Les autres acteurs du marché sont également critiques. Pour d’autres raisons.
« Cet accord ne concerne pas la technologie. Fivetran a déjà abandonné dbt en interne (au profit de SQLMesh), la décision technologique a été prise », juge Benjamin Didji, cofondateur et CEO de Popsink, un concurrent français de Fivetran sur le volet de la réplication de données. « Ce qu'ils achètent, ce sont des utilisateurs, pas de l'innovation.

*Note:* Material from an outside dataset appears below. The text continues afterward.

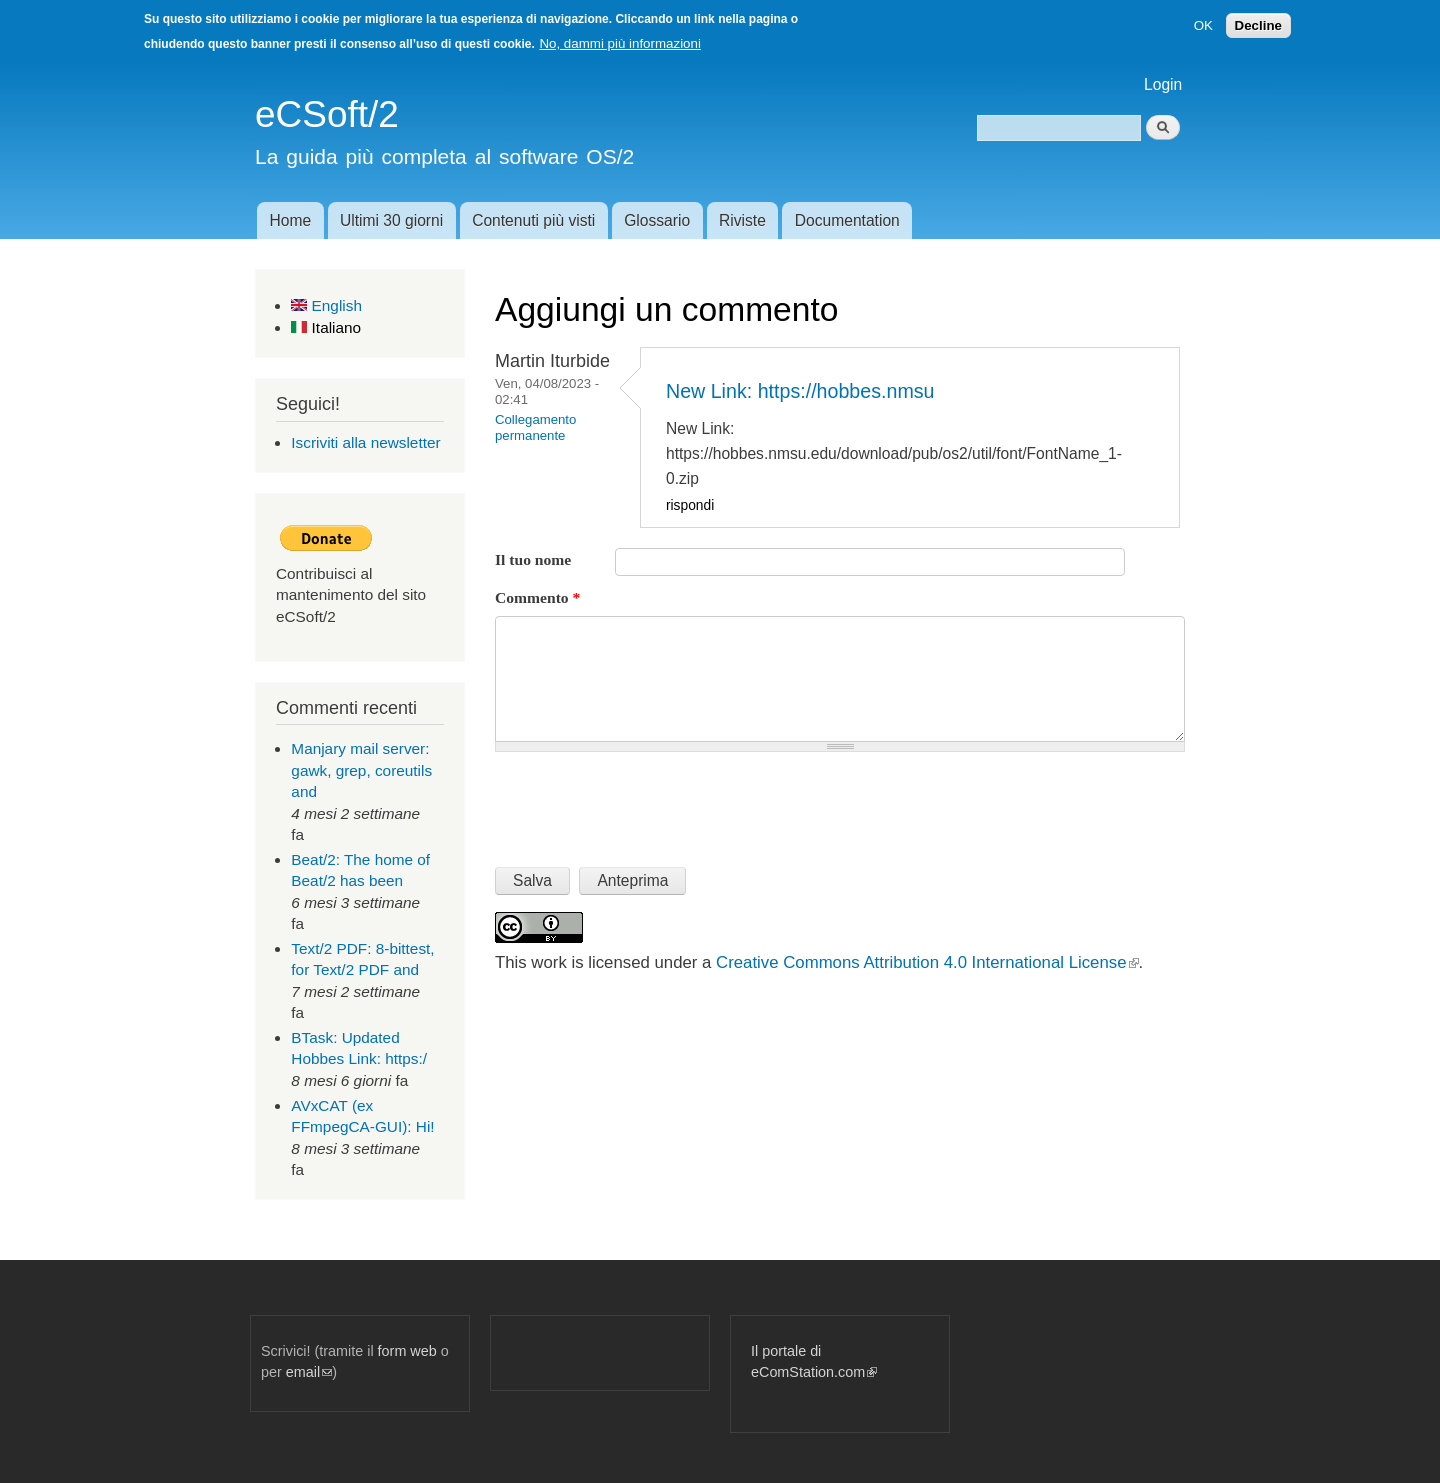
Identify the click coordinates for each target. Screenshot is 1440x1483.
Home (290, 220)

C'est un moyen de justifier les multiples de valorisation et de préparer le terrain pour une introduction en bourse (fondée sur la croissance du nombre d'utilisateurs grâce à la consolidation plutôt qu'à l'expansion organique) ».
Mais il y a un autre enjeu. Bien que pratique, les usagers perçoivent les solutions de Fivetran comme chères. Un changement récent de modèle tarifaire a renforcé cette perception. La crainte de subir une hausse des prix des deux solutions est palpable.
« Comme le montre l’histoire (Qlik + Talend, Cloudera + Hortonworks, Informatica + IICS,...), la consolidation profite rarement aux utilisateurs. Les prix augmentent, l’interopérabilité diminue et la « pile de données moderne » devient un peu moins ouverte », conclut Benjamin Didji.